Elisabeth Gille, who reproduces this letter in full in Le Mirador, presents it as having been written at Michel’s insistence, but it seems fully of a piece with Némirovsky’s behavior toward powerful men—and women, to the extent they existed—throughout the preceding decade. In seeking to distinguish herself and her family from the “undesirables,” she was reaffirming her sense of belonging to the class of respected establishment writers, a class in which she had actively and successfully sought membership. She was also anticipating what, unbeknownst to her, even the Statut des Juifs that would appear less than a month later would recognize, that exemptions could be given to Jews who had rendered “exceptional service to France.” Arendt, in articles she wrote around that time as well as later in The Origins of Totalitarianism, had cruel things to say about “exceptional Jews” who tried to evade the status of pariah that the world assigned to members of their religion. But it would take a peculiar self-righteousness to condemn Némirovsky for trying to save herself and her family by claiming exceptional status, in this instance not as a Jew but as a foreigner. The Vichy laws of that summer had made no mention of Jews, only of foreigners deemed undesirable, a legal category at the time. Némirovsky was insisting, quite rightly, that the label did not apply to her.

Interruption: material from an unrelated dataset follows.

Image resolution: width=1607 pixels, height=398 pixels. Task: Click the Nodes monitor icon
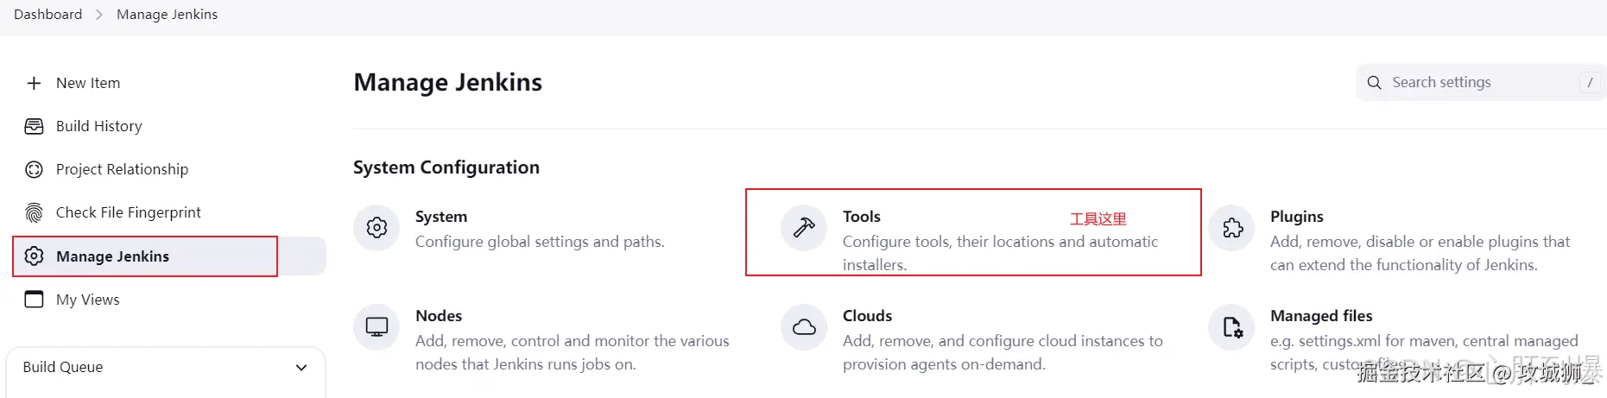(376, 327)
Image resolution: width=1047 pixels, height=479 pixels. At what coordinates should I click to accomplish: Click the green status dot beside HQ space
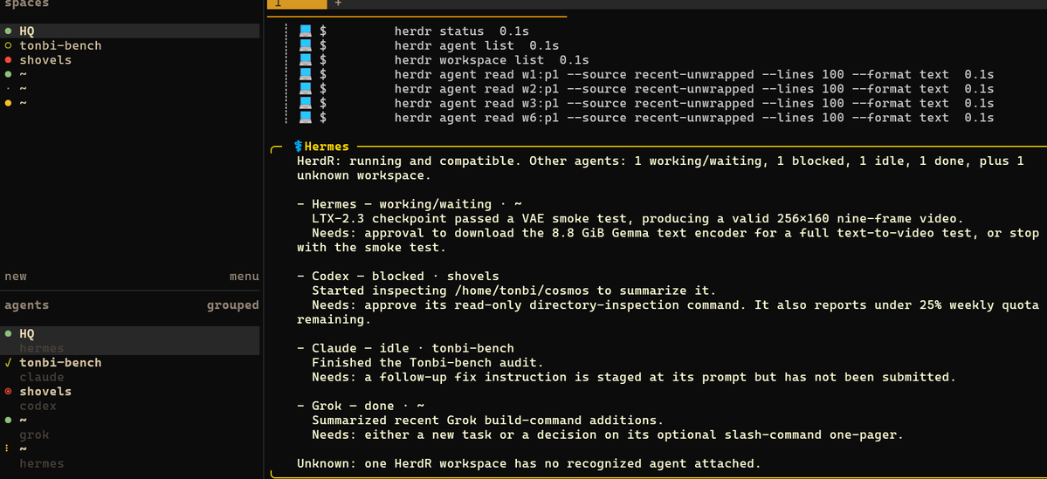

What is obvious today but was much less so in September 1940 is that all the rules she had successfully lived by for more than twenty years were changing, indeed, had already changed. The well-known names she invoked to remind Pétain that she and he were members of the same intellectual and cultural world no longer had purchase. A few weeks before her letter, on August 15, 1940, the Revue des Deux Mondes had published the text of a speech by Pétain on education, in which he made clear the new values that Vichy represented: “Work, family, fatherland” (Travail, famille, patrie), with an emphasis on “rootedness” (enracinement) and a refusal of “nomadism.” This text explicitly rewrote the slogan that had defined France since the Revolution: liberty would henceforth have to be “compatible with authority,” equality with hierarchy, and fraternity would be national.34 A month later, on September 15, two days after Némirovsky posted her letter to him, Pétain published another article in the Revue des Deux Mondes, in which he elaborated on this transformation. The new values espoused by his government were, he said, “purely and profoundly French,” while the others were “foreign imports.”35
It hardly needs to be said that Némirovsky’s letter received no reply from the Maréchal.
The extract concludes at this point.